According to union estimates, around 3.5 million people hit the streets in more than 250 locations across France that day, Peoples Dispatch reports.
Workers have continued work stoppages in critical areas, including energy, transportation, railways, seaports, airports, industries, schools, colleges and universities, municipal services including waste management, and tightened blockades of major roads, bridges, and roundabouts in major cities.
The day before, on March 22, President Emmanuel Macron went on national TV to reiterate his decision to force pension cuts through the National Assembly without a vote, using Article 49.3, a part of the French constitution that enables the government to pass a law without a vote by parliament.
Macron defied the opposition of nearly 80% of the population, who all opposed the pension cuts. People marched across France from Marseille, to Toulouse to Lyon, according to the labor unions. In Paris, there were nearly a million.
The largest demonstrations in years have included thousands of street actions, with over a thousand fires set around Paris and hundreds of arrests.

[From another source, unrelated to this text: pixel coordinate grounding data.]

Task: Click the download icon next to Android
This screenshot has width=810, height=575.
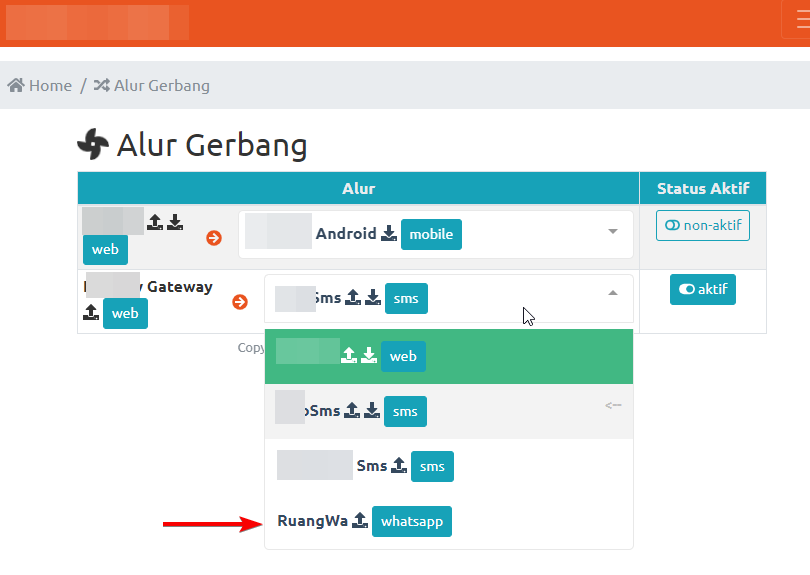Action: point(389,234)
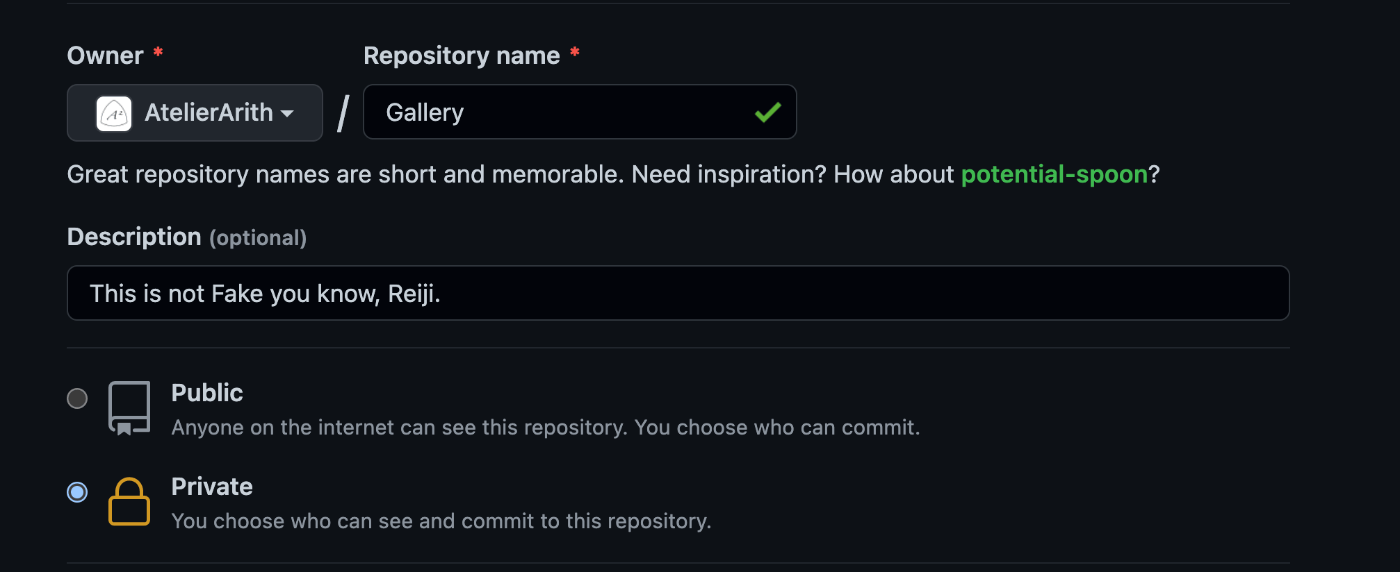
Task: Click the yellow padlock Private icon
Action: [129, 502]
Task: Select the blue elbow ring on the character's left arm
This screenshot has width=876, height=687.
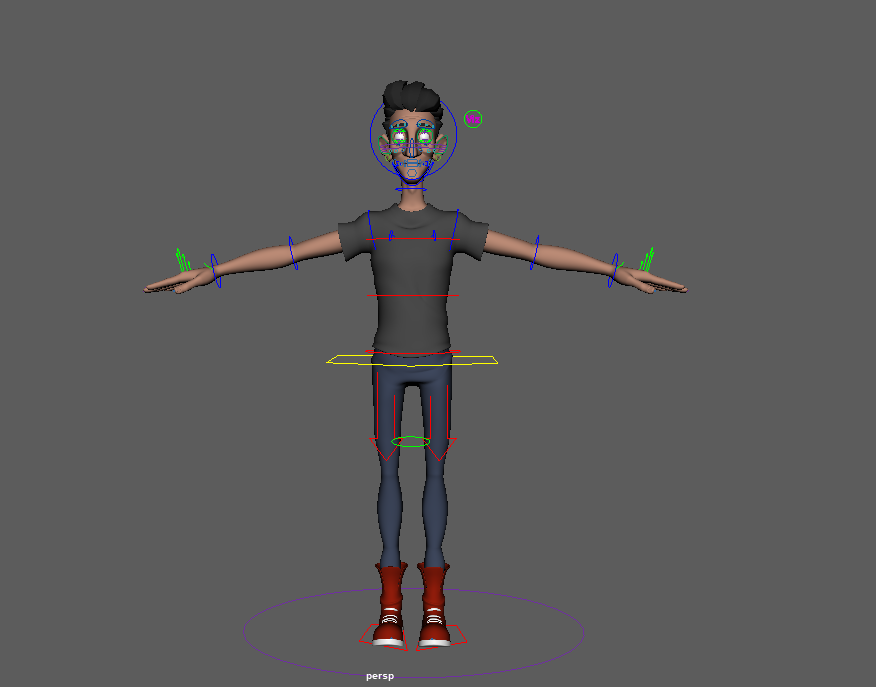Action: [x=536, y=251]
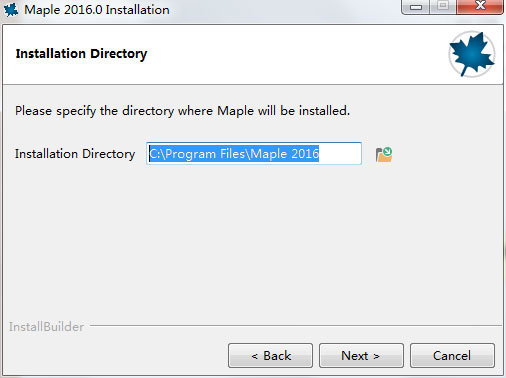
Task: Cancel the Maple installation
Action: (x=452, y=356)
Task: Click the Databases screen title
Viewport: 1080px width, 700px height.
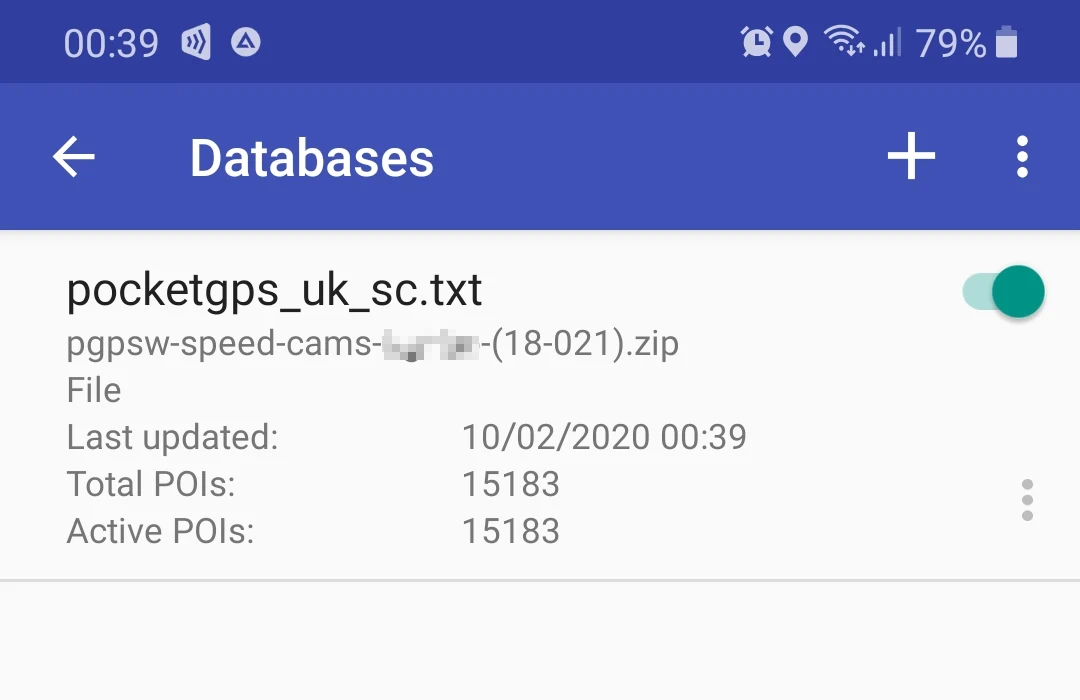Action: coord(312,158)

Tensions ran high in the cities of Bordeaux and Lyon. Besides setting fire to Bordeaux’s town hall, protesters targeted banks and threw bottles at police in Lyon.
At Roissy-Charles De Gaulle Airport and across the country, wildcat actions by protesters blocked roads and school access while people gathered with banners reading “No to the pension reform.”
Near Toulouse, in the southwest, plumes of smoke were seen rising from burning piles of debris blocking traffic on a highway. Unions also blocked the train tracks at Paris’ Gare de Lyon station.
“There may be tougher action ahead, more serious and further-reaching,” warned Fabrice Coudour, the General Confederation of Labor (CGT) labor union’s leading energy sector representative. The CGT is France’s biggest union federation and is historically linked with the French Communist Party (PCF).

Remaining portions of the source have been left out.